## ASSIGNMENT
Reproduce from the records below, with no pictures, exactly the lines between the one containing "Task: Switch to the Blog tab" and the one containing "Given: Open the", inclusive.

## INFORMATION SUPPLIED
#####
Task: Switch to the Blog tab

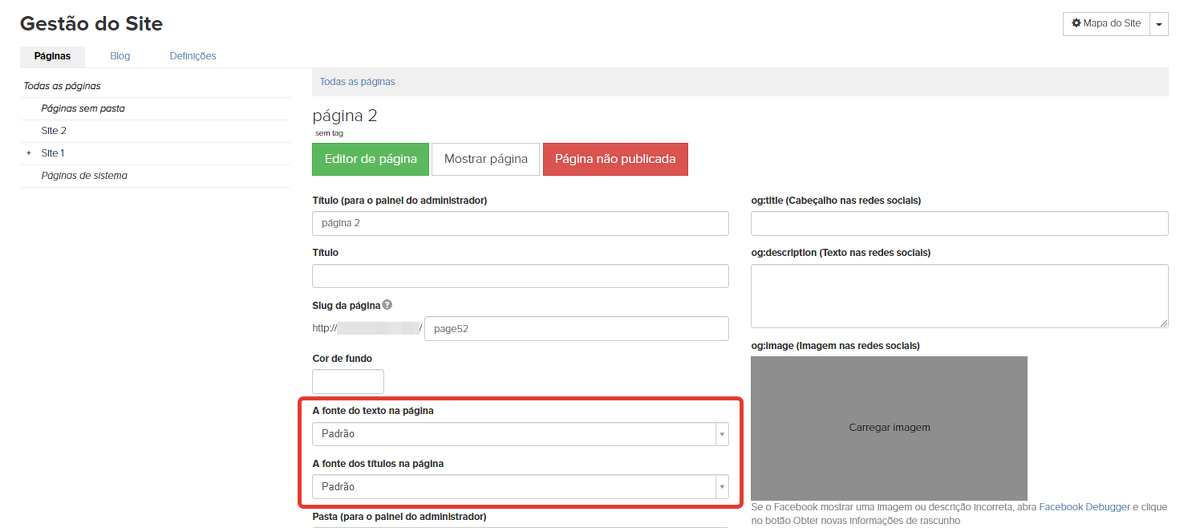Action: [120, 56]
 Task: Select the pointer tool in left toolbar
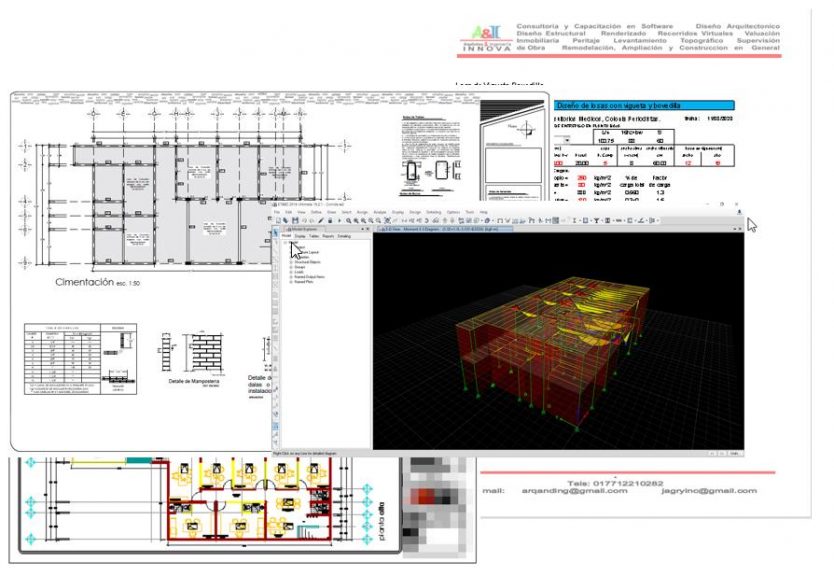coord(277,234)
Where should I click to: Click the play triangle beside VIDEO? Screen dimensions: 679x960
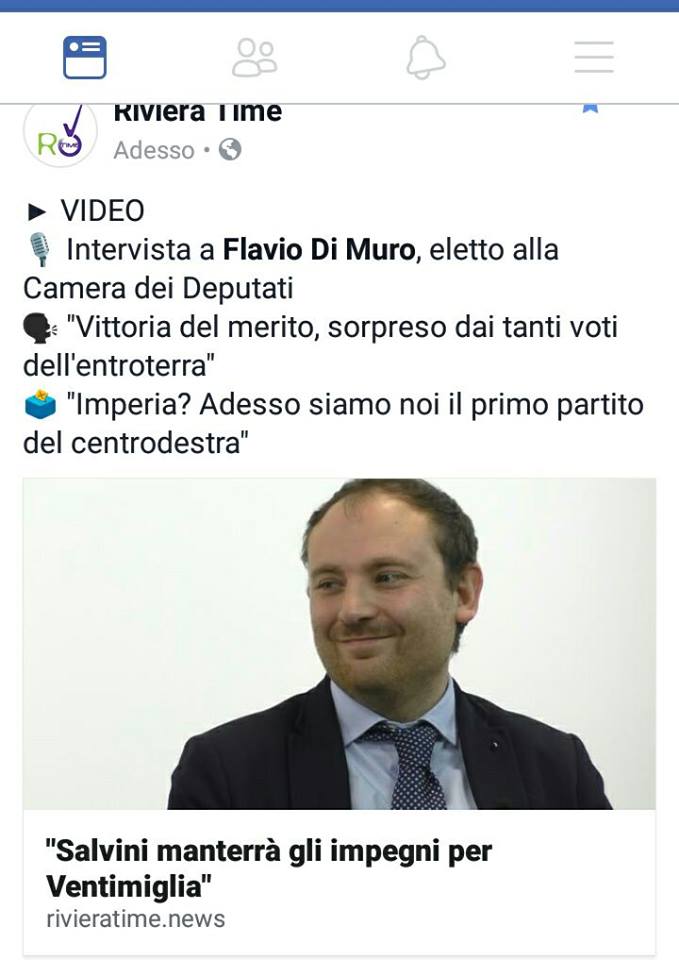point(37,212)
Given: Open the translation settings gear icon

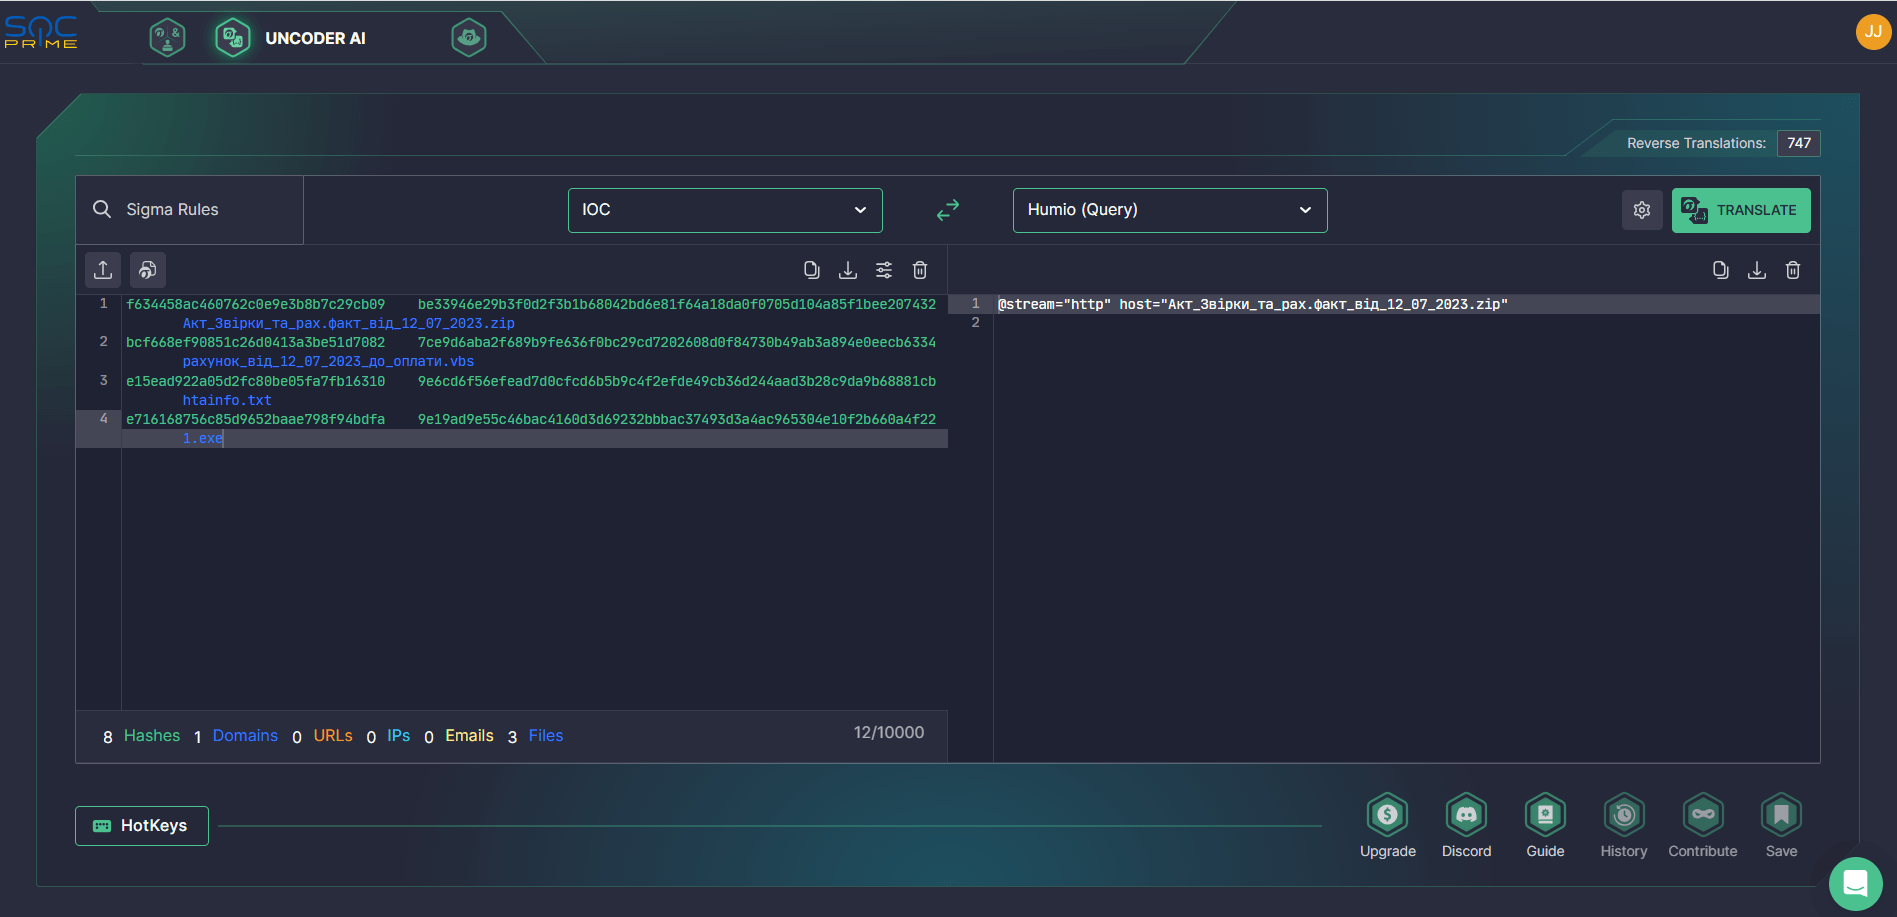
#####
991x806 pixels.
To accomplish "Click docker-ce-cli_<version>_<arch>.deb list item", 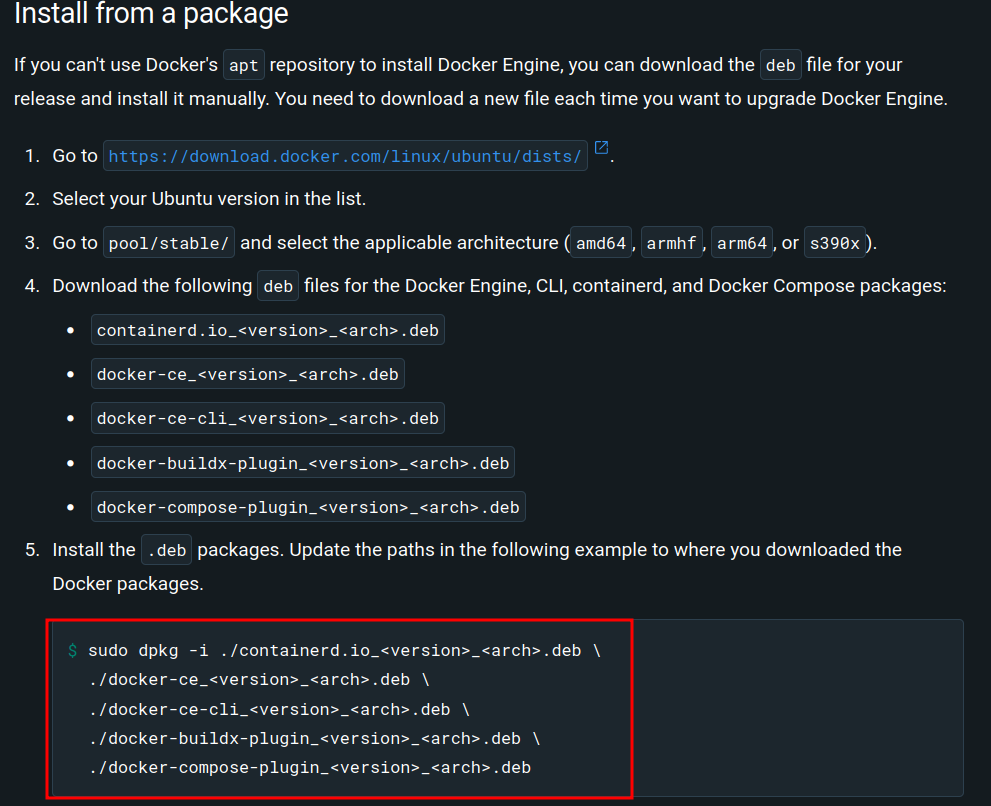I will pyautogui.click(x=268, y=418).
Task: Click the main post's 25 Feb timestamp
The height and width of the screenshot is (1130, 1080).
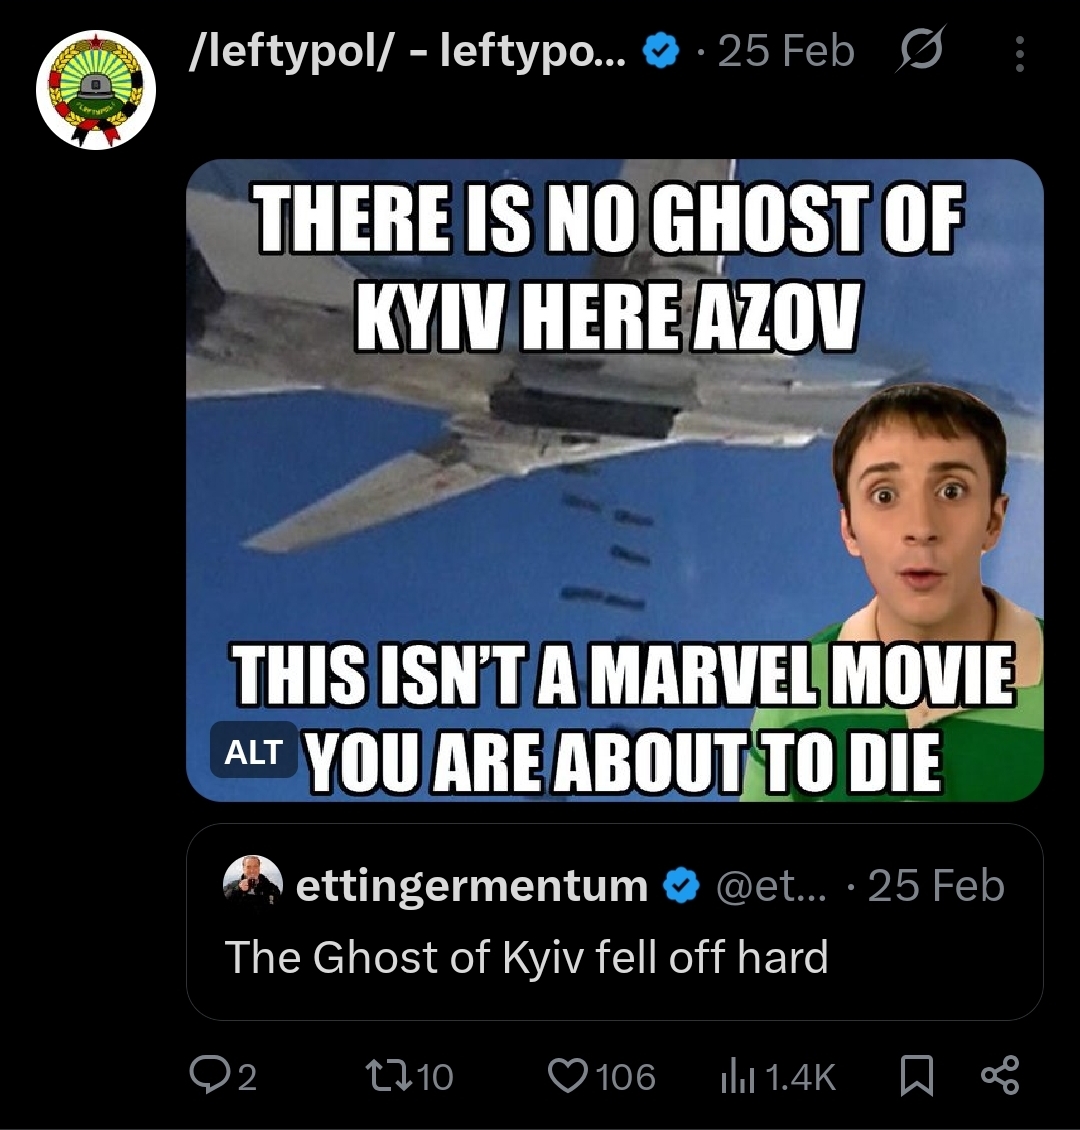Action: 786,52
#####
## REPLY TO THE TASK
Task: Switch to the Blog tab

Action: [120, 56]
 Task: Select the pointer tool in left toolbar
coord(277,234)
Where should I click to: Click the play triangle beside VIDEO? Screen dimensions: 679x960
point(37,212)
Given: Open the translation settings gear icon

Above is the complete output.